[Material to process]

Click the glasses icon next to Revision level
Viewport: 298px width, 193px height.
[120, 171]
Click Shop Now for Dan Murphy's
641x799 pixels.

[/Material to process]

Work to be completed.
Please write out each entry shown above exactly as given.

Answer area.
Click the glasses icon next to Revision level
Viewport: 298px width, 193px height.
[120, 171]
Click Shop Now for Dan Murphy's
641x799 pixels.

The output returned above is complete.